Text passage:
(begin)
Lives of great men all remind us
We can make our lives sublime
And departing, leave behind us
Footprints on the sands of time

…An unusual day in the year 1863; the place a remote village of India...

…The tide of time seemed to stop; the wheel of fortune appeared to pause; the elements of nature looked to be motionless -- everything over-awed in anticipation of the birth of … of a prodigious soul which was destined to redirect the Muslim religious thought from the path it had deviated.

Hamīd Uddīn Farāhī as he was called, grew up to be a person of exceptional intellect. As a phenomenal scholar of Islam, he laid the foundations of an intellectual awakening of the Muslim Ummah by opening the way to direct deliberation on the Qur’ān and by emphasizing that the Qur’ān is the Mīzān and the Furqān as it itself claims. He left for his heavenly abode in 1930 after a profound life of research and learning. It was then left to his most outstanding pupil and disciple, Amīn Ahsan Islāhī, to build upon these foundations and give substance to the vision of his legendary mentor. Who knew that Islāhī# would not only develop Farāhī’s embryonic ideas and give new dimensions to them, but would also be able to evolve many original premises.

Today we are mourning the death of this second great Qur’ānic scholar of the modern era. On the 15th of December 1997, he breathed his last at 3 am in the morning after enduring two long years of illness with remarkable patience.

_________

`Abide by the truth even if your shadow deserts you’ was his life-long motto. He lived in an era in which everything except learning and research was given patronage -- an era in which scholarly research in religious issues, in particular, was considered high treason. He lived in a society in which praises were showered on worthless ideas, in which meaningless concepts were applauded and in which senseless thoughts were extolled but, sadly enough, true knowledge was forsaken and condemned. Ignorance was garlanded with an ignorance profound. Muslim religious thought had been crippled with the malady of Taqlīd. An opinion once adopted was seldom thought over again. Every idea once formed was regarded with a sanctity which rendered it eternal. Every view which remained undisputed in the past became no less than the Word of God. Emotional attachment to traditional concepts and conventional thoughts, however foolish they might be and however much they might have distorted the truth, had given rise to prejudice and intolerance. A person who dared to differ with generally acclaimed religious concepts was looked down upon, even if his arguments were based on the Qur’ān and Sunnah.
(end)
Information shown:
(begin)
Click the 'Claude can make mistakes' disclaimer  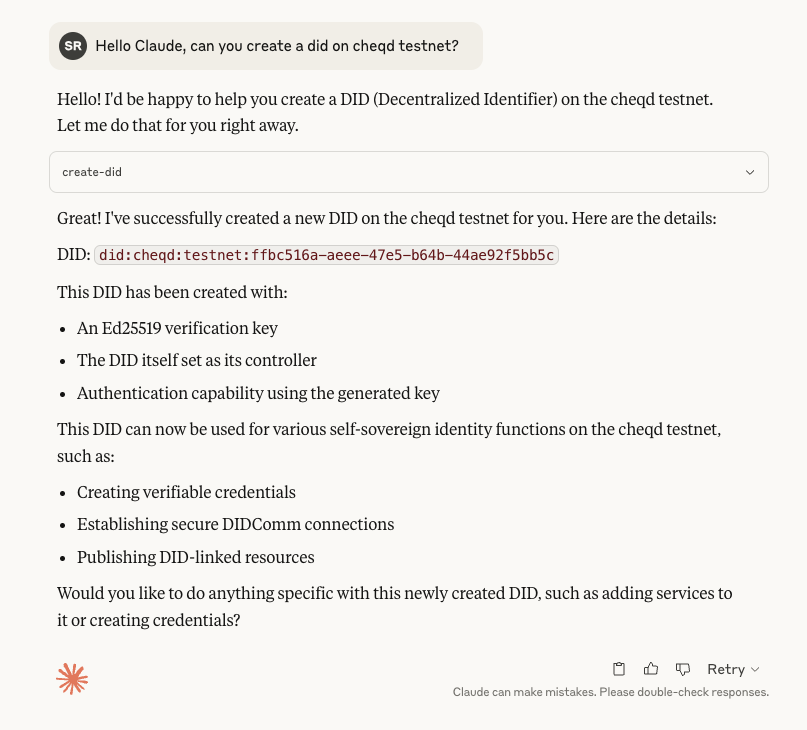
(end)
Problems to work on:
[A] According to the tribute to Amīn Ahsan Islāhī, on what date and at what hour did he die?
[B] Continue the tribute to Amīn Ahsan Islāhī from the point where it stops.

Solved problems:
[A] He died on December 15, 1997, at 3 am.

[B]
In such circumstances, Islāhī, following in the footsteps of his illustrious teacher Hamīd Uddīn Farāhī, broke the shackles of Taqlīd and paved the way for independent thinking. Irrespective of all consequences, he continued to traverse the rugged terrain of life as a person possessed with the yearning to live and die for the truth. Even in crucial circumstances, he upheld the voice of his conscience, and faced every adverse current of the society with grit and endurance. Any increase in the intensity of opposition only increased his patience. The more the going got tough, the tougher he became -- for he knew that expending even the last drop of blood in the cause of truth would make this path easier for others to tread. He knew very well that that since the earliest stroke of man’s intellectual voyage, traditionalists have remained the worst enemies of true knowledge. They have always challenged the torrent of man’s intellectual advancement. In all ages of known history, they have obstructed his progress, but then, to no avail. Every time that their claws have closed on the champions of truth, a new episode of man's loftiness has been scribed by the historians pen. An Ibn Taymiyyah, an Abū Hanīfa, a Mālik, a Farāhi, a Socrates, a Copernicus was always there to write with his own blood an episode of man's resolve to abide by the truth. They did die fighting against heavy odds, but their lives became lighthouses of inspiration for humanity.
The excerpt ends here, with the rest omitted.